- [Exercise directions]:
Read the data below line by line and copy each one with "Solutions" in it.

....

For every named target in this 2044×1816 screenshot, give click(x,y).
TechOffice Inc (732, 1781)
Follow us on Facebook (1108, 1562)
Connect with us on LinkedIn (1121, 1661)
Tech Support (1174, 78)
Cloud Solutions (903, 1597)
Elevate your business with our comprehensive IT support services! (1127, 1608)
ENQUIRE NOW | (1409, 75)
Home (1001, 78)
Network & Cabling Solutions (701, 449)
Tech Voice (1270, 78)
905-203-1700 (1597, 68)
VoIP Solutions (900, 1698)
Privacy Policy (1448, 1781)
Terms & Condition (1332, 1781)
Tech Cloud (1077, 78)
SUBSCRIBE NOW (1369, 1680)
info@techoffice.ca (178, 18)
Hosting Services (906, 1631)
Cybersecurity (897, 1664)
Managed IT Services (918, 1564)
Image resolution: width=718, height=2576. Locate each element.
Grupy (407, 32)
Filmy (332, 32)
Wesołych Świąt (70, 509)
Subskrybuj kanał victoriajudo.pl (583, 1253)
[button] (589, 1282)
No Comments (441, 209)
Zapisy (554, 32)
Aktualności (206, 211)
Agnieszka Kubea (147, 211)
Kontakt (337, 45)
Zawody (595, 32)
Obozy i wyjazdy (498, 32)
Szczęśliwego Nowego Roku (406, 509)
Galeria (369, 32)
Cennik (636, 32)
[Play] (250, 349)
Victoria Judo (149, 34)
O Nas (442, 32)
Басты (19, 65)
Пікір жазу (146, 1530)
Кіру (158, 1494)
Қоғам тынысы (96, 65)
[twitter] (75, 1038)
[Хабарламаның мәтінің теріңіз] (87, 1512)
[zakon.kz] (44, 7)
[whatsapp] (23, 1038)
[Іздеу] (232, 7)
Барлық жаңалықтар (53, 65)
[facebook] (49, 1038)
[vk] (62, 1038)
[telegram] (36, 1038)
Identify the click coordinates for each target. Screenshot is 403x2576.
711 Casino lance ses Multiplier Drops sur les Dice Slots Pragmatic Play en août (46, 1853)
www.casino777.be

....

- [Exercise solution]:
Cloud Solutions (903, 1597)
Network & Cabling Solutions (701, 449)
VoIP Solutions (900, 1698)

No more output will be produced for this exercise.